Optimization

Interface for MMLF black box optimization algorithms

MMLF optimizers must implement the following methods:
  • getActiveIndividual
  • getAllIndividuals
  • tellFitness
  • tellAllFitness
  • getBestIndividuals
class resources.optimization.optimizer.Optimizer(populationSize, evalsPerIndividual)

Interface for MMLF black box optimization algorithms

MMLF optimizers must implement the following methods:
  • getActiveIndividual(): Returns the parameter vector of the currently

    active individual

  • getAllIndividuals(): Returns all individuals of the current population

  • tellFitness(fitnessSample): Gives one fitness sample for the currently

    active individual

  • tellAllFitness(fitness, individuals): Gives fitness samples for all given

    individuals

  • getBestIndividual(): Returns the parameter vector of the best individual

    found so far

static create(optimizerSpec, sampleInstance)

Factory method that creates optimizer based on spec-dictionary.

getActiveIndividual()

Returns the parameter vector of the currently active individual

getAllIndividuals()

Returns all individuals of the current population

getBestIndividual()

Returns the parameter vector of the best individual found so far

static getOptimizerDict()

Returns dict that contains a mapping from optimizer name to optimizer class.

tellAllFitness(individuals, fitness)

Gives fitness samples for all given individuals

Gives fitness samples fitness for all given individuals.
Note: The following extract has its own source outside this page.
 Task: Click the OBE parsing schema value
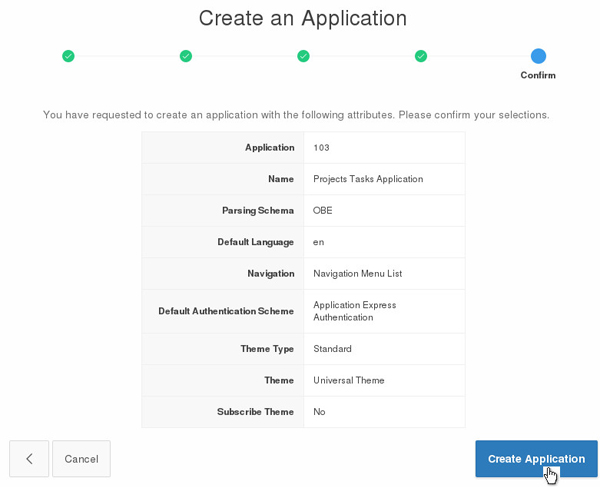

It is assumed that individuals is actually the whole population. A call of this method may trigger the creation of the next generation.
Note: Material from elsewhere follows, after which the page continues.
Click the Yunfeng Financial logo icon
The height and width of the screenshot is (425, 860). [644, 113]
tellFitness(fitnessSample, individual=None)

Gives one fitness sample for the individual

Provides the fitness fitnessSample obtained in one evaluation of the given individual. In individual==None, then the fitnessSample is attributed to the currently active individual.

CMA-ES

The CMA-ES black-box optimization algorithm

Module that contains the covariance matrix adaptation - evolution strategy (CMA-ES) black-box optimization algorithm.

See also: Nikolaus Hansen and Andreas Ostermeier, “Completely derandomized self-adaptation in evolution strategies”, Evolutionary Computation 9 (2001): 159–195.
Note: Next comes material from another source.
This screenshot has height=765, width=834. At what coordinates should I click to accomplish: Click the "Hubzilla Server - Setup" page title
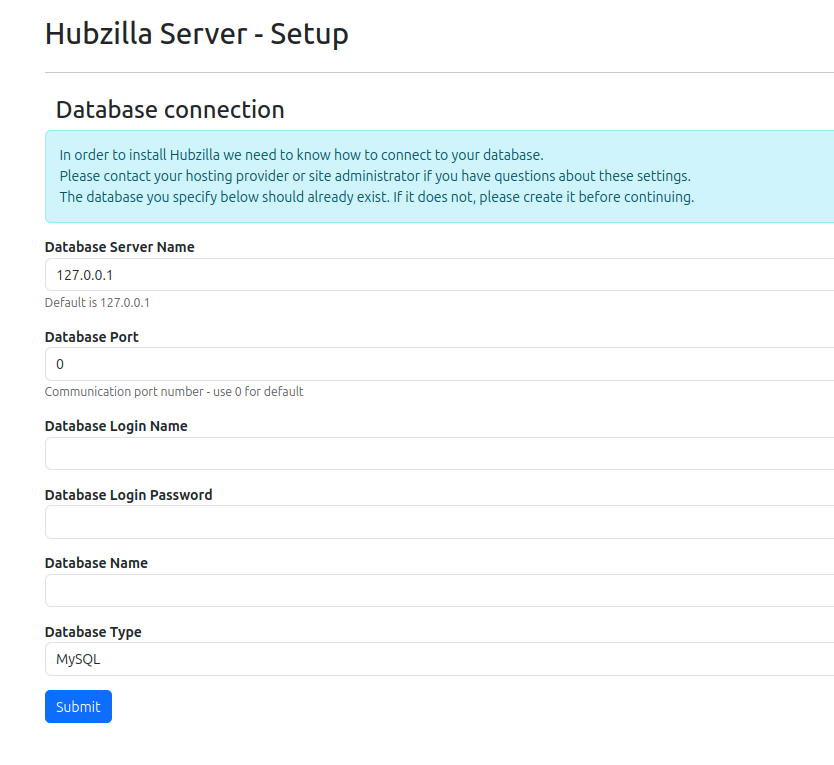(x=197, y=34)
class resources.optimization.cmaes_optimizer.CMAESOptimizer(sampleInstance=None, evalsPerIndividual=1, initialMean=None, sigma=1.0, **kwargs)

The CMA-ES black-box optimization algorithm

Optimizer that uses CMA-ES for black-box optimization

Optional parameters:
  • sampleInstance: A method which returns a valid parameter vector. This

    method can always return the same instance. However, it is more common to provide a method that returns stochastically sampled different individuals. The returned individuals might for instance be used to generate an initial population.

CONFIG DICT
evalsPerIndividual:
 : The number of fitness values that the optimizer expects for each individual.
numParameters:: The number of parameters (dimensionality of parameter vector). If None, an initial parameter vector must be specified. Otherwise the initial parameters are drawn randomly.
initialMean:: The initial parameter vector.
sigma0:: The initial standard deviation of the search distribution.

Evolution Strategy

A black-box optimization algorithm based on evolution strategies.

class resources.optimization.evolution_strategy.ESOptimizer(sampleInstance, sigma=1.0, populationSize=5, evalsPerIndividual=1, numChildren=10, **kwargs)

A black-box optimization algorithm based on evolution strategies

This black-box optimization algorithm is based on a simple evolution strategies (ES). The mu+lambda ES maintains a set of mu potential parents and generates for each generation a set of lambda children. These children are obtained by mutating randomly sampled parents. This mutation is accomplished by adding normally distributed 0-mean random values to the individuals.

After the children have been evaluated, parents and children are merged in a set and the mu fittest individuals in this set form the new parent set. The mutation standard deviation is adjusted based on Rechenbergs 1/5 rule.

Mandatory parameters:
  • sampleInstance: A method which returns a valid parameter vector. This

    method can always return the same instance. However, it is more common to provide a method that returns stochastically sampled different individuals. The returned individuals might for instance be used to generate an initial population.

CONFIG DICT
sigma:: The initial standard deviation of the the mutation operator. sigma can be either a single value (meaning that each dimension of the parameter vector will be equally strong mutated) or a vector with the same shape as the parameter vector.
populationSize:: The number of parents that survive at the end of a generation (i.e. mu)
evalsPerIndividual:
 : The number of fitness values that the optimizer expects for each individual
numChildren:: The number of children evaluated within a generation (i.e. lambda).